Pertanto, d’intesa con l’Autorità giudiziaria di Trento, sono state avviate dalla Polizia di Stato una serie di attività investigative che hanno previsto l’impiego di pattuglie impegnate nel contrasto alla criminalità diffusa, rappresentata dalla vendita al dettaglio di droga, principalmente, marjuana ed eroina, con molteplici arresti in flagranza nel corso delle indagini, 24, ed il sequestro di sostanza stupefacente per un totale di più di 2mila dosi. Allo stesso modo, per risalire alla struttura dell’intera organizzazione sono state promosse attività investigative specifiche da parte della Squadra Mobile di Trento, delegata dalla Procura della Repubblica dello stesso capoluogo, tali da riuscire a disvelare la composizione dell’organizzazione capeggiata da soggetti nigeriani conosciuti con i nomi in codice di  “Iron Boss” “Bobo”, “Ken ed “Ukua”, diminutivo di Samuel in dialetto nigeriano, tutti residenti a Verona.
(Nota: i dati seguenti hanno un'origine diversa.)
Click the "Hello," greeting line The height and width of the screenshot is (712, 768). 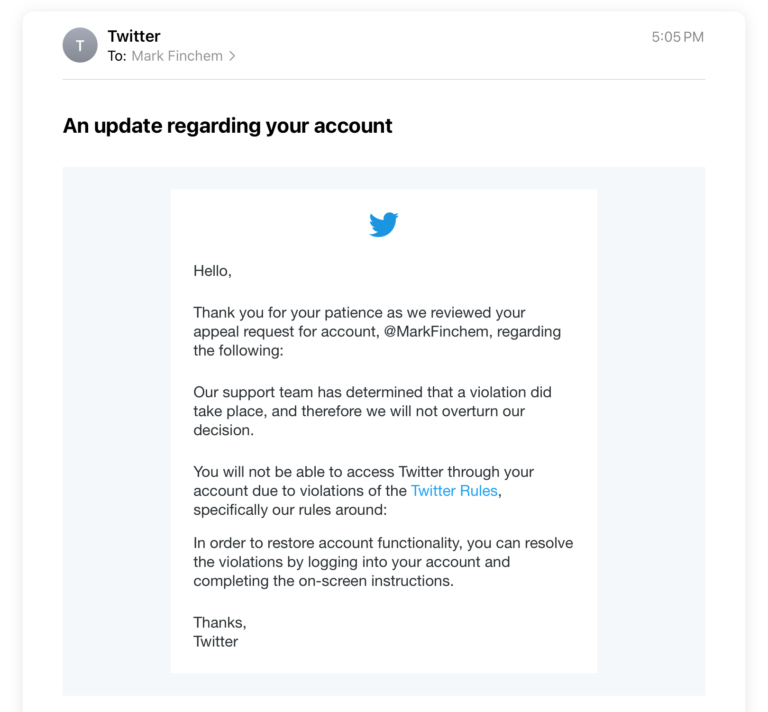[x=213, y=271]
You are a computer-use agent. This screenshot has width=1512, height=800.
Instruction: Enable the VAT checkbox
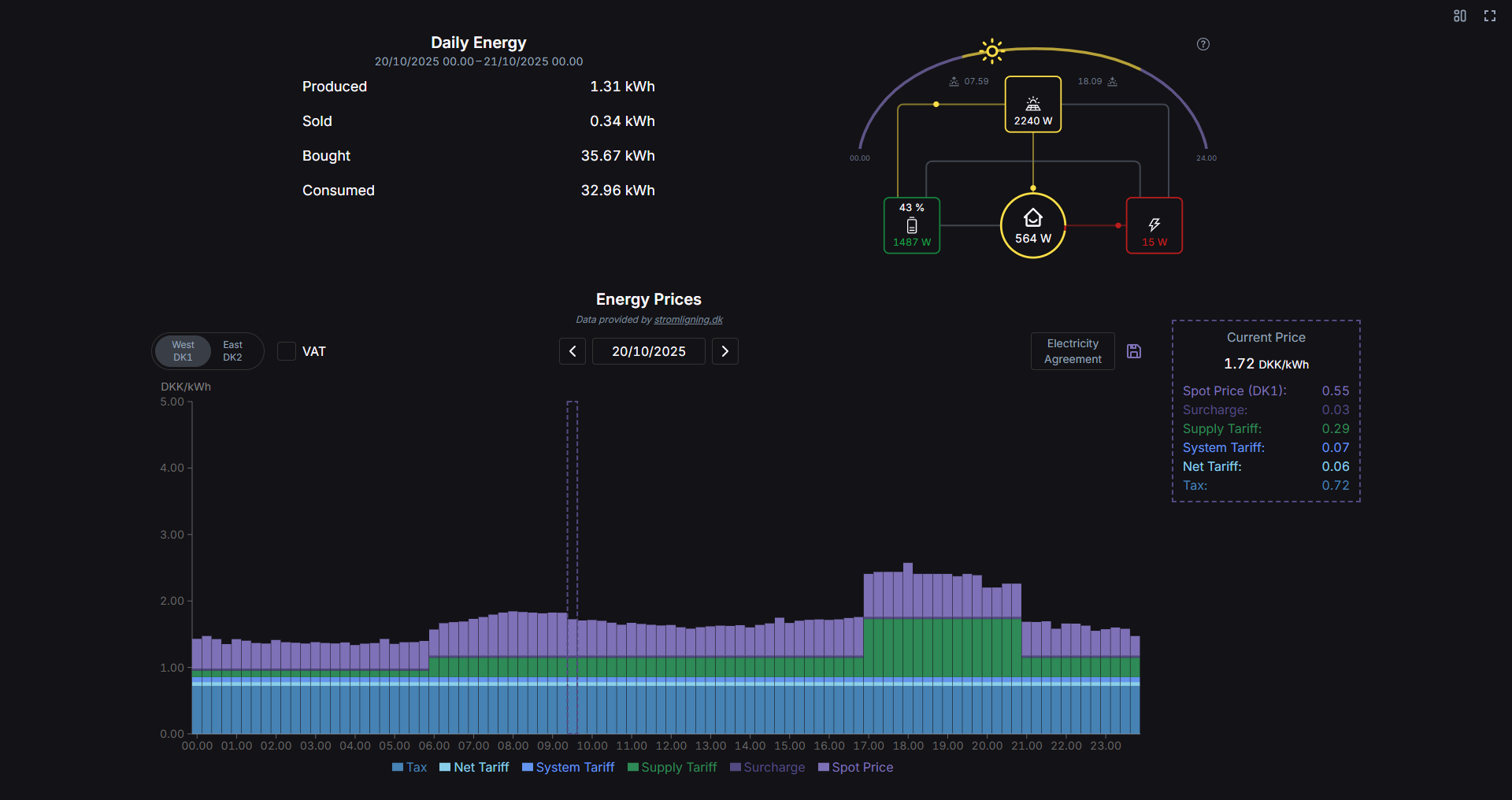(287, 351)
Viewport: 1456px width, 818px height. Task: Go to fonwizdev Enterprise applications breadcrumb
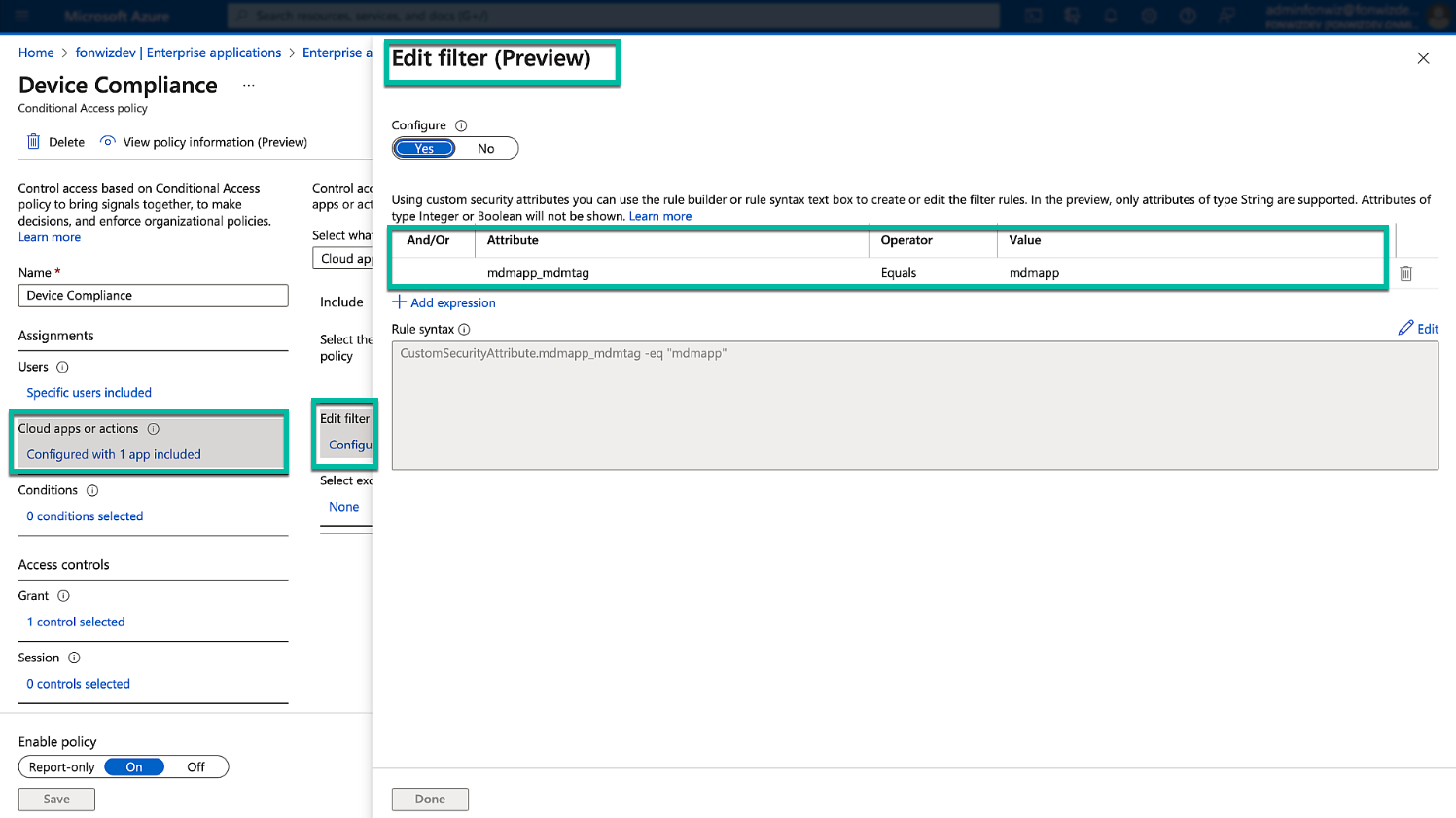tap(178, 53)
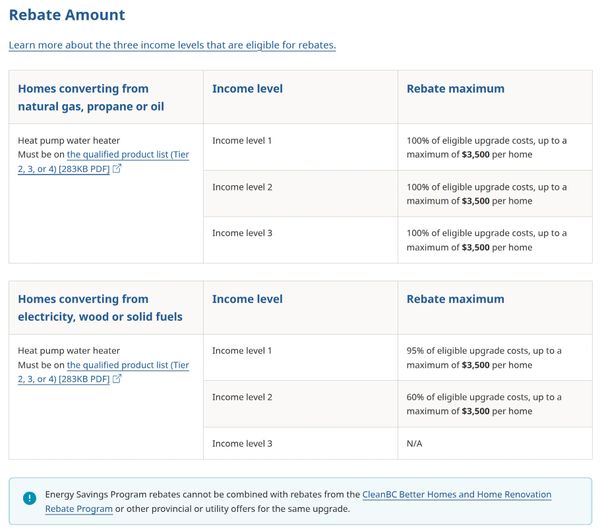Click external link icon in electricity table

118,379
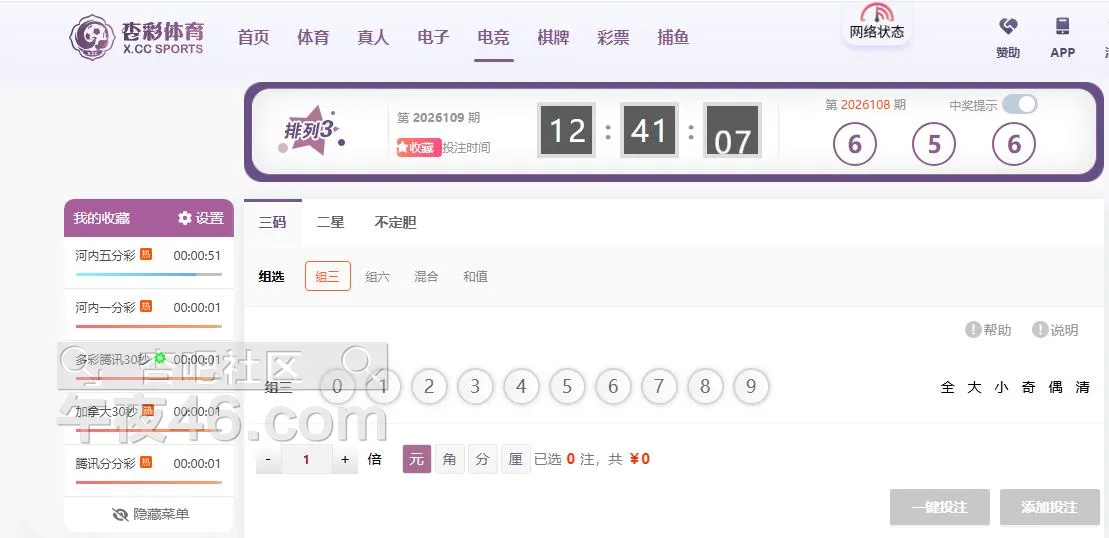Pick number ball 5 in 组三 row
The width and height of the screenshot is (1109, 538).
pos(567,387)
Perché un’altra caratteristica della compagine disarticolata questa mattina è stato proprio essere radicata al di fuori della piazza di spaccio prescelta, la città di Trento. Ogni mattina, da Ala (Trento), Verona e Vicenza, gli spacciatori, opportunamente riforniti di droga, precedentemente presa a Verona e Vicenza, ed istruiti dai capi dell’organizzazione attraverso una fitta messaggistica tramite  servizi di instant messaging, sono stati visti salire sui treni regionali lungo la tratta ferroviaria che collega il capoluogo alla città scaligera e giungere a Trento, per poi sparpagliarsi lungo le vie della città e riprendere l’ultimo treno disponibile per ritornare verso i luoghi di dimora.

I COMPLIMENTI DI FUGATTI

“Abbiamo sempre detto che quella contro la droga è una guerra da combattere senza esitazione. Quello che si registra oggi è un importante punto a favore di chi combatte per la sicurezza e la legalità” . Con queste parole il presidente della Provincia autonoma di Trento, Maurizio Fugatti, commenta l’esito di una importante operazione antidroga condotta stamani all’alba dalle forze dell’ordine di Trento che ha portato all’arresto di numerosi esponenti di quella che si ritiene espressione della mafia nigeriana. “Voglio ringraziare a nome di tutti i cittadini le forze dell’ordine coordinate dal questore Garamone, dal Commissario del Governo Lombardi e dal procuratore capo Raimondi che hanno preso a cuore le preoccupazioni della comunità trentina. Notizie come questa contribuiscono a neutralizzare quella percezione di insicurezza che purtroppo anche circoscritti episodi di criminalità e spaccio, come quelli registrati dalle cronache degli ultimi giorni, contribuiscono ad alimentare”.